Bajaj Broking in a technical note on Tuesday expects Adani group stock Adani Ports to potentially deliver 8 per cent return over the next 30 days.
The Adani Ports stock after the recent corrective decline is forming base at the 200 days EMA and the previous breakout area, thus offering fresh entry opportunity with favorable risk-reward set up, Bajaj Broking said. It suggested a buy range of Rs 1,325-1,345 and a target price of Rs 1,438 apiece. The target suggests 8 per cent potential upside.
In the smaller time frame, the Adani stock has generated a falling channel breakout containing the last six sessions corrective decline, Bajaj Broking said.
“A strong support is placed in the range of Rs 1,290-1,270 levels being the confluence of the last month low and 200-day EMA. We expect the stock to head higher towards Rs 1,438 levels being the 80 per cent retracement of the previous July-August decline (Rs 1,474-1,291),” Bajaj Broking said.
The brokerage noted that the daily stochastic has generated a buy signal moving above its three periods average, thus, supports the positive bias in the stock.
As far as Adani Ports’ fundamentals are concerned, the Adani firm has strong cash flows, a healthy cash balance and manageable net debt, due to which Adani Ports is seen as well-positioned for further expansion.
“Capacity enhancements at key ports, ongoing infrastructure projects, and global port acquisitions provide visibility for sustained growth in FY26 and beyond,” MOFSL said in a recent note.

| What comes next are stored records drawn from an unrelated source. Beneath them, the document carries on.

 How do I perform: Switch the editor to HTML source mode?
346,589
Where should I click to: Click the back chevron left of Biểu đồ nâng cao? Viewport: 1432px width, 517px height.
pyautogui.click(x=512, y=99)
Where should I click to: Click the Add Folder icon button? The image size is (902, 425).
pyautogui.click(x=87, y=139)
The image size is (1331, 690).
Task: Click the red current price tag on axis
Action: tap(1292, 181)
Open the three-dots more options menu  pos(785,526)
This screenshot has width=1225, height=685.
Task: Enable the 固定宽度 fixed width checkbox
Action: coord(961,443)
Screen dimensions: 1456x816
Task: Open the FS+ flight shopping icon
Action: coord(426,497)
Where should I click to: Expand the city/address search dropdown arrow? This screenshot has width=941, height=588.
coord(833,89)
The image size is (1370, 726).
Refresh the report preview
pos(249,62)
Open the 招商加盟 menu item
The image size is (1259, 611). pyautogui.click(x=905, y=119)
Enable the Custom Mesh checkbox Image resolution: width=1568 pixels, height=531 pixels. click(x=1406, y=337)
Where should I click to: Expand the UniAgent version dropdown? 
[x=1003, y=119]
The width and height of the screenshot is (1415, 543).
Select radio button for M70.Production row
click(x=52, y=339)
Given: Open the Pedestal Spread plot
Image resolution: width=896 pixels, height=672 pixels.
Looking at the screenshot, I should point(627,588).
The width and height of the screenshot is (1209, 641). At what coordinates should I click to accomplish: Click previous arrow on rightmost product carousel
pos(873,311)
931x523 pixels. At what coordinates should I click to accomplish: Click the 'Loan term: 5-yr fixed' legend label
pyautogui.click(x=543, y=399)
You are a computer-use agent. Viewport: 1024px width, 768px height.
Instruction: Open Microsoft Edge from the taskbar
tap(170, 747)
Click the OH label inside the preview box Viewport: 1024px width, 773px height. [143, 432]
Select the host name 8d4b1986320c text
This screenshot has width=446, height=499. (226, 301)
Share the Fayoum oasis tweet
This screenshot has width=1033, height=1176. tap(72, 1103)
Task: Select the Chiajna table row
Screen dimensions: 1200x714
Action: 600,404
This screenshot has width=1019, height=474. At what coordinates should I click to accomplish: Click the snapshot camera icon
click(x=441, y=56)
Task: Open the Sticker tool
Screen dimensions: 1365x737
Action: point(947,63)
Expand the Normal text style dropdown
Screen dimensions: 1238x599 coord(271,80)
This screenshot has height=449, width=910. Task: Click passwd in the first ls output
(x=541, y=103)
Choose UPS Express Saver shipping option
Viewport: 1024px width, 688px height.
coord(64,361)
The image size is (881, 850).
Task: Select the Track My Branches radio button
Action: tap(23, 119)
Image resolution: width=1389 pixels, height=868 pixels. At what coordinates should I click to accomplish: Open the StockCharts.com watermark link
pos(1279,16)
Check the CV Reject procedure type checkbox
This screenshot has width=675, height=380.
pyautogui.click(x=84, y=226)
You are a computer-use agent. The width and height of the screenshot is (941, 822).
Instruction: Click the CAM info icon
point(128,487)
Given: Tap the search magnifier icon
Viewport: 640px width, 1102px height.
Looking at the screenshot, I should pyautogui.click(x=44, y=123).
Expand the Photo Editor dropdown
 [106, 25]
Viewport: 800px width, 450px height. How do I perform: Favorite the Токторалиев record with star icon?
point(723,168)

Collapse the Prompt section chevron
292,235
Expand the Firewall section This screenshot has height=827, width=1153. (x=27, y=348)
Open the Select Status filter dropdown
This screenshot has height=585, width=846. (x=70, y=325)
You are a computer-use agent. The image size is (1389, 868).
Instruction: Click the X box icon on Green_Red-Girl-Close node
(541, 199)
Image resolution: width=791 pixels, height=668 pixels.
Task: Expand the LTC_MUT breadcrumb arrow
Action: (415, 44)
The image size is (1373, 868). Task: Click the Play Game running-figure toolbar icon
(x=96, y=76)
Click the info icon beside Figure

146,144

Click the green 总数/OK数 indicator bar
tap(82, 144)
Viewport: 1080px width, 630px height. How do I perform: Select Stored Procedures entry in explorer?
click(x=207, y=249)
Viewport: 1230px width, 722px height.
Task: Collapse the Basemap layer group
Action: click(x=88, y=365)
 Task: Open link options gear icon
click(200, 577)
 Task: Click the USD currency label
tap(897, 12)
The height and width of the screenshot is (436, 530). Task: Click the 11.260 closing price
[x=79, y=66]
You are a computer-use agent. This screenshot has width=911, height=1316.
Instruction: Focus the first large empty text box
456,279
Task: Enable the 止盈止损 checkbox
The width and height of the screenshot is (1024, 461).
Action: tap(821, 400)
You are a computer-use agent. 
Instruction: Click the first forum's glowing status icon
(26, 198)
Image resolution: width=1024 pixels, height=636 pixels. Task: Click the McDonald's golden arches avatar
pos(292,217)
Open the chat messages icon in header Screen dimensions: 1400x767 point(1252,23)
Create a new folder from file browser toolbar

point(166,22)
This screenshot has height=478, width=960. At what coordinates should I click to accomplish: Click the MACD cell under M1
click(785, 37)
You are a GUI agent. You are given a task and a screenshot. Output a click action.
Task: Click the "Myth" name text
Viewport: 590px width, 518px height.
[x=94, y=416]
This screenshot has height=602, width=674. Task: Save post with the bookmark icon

“APSEZ’s diversified cargo mix and ongoing infrastructure investments are expected to support its target of 505-515 mmt cargo handling in FY26. We expect APSEZ to report 10 per cent growth in cargo volumes over FY25-27. This would drive a CAGR of 16 per cent/16 per cent/21 per cent in revenue/Ebitda/PAT over FY25-27. We reiterate our BUY rating with a target of Rs 1,700 (premised on 16x FY27E EV/Ebitda),” MOFSL said in an August note.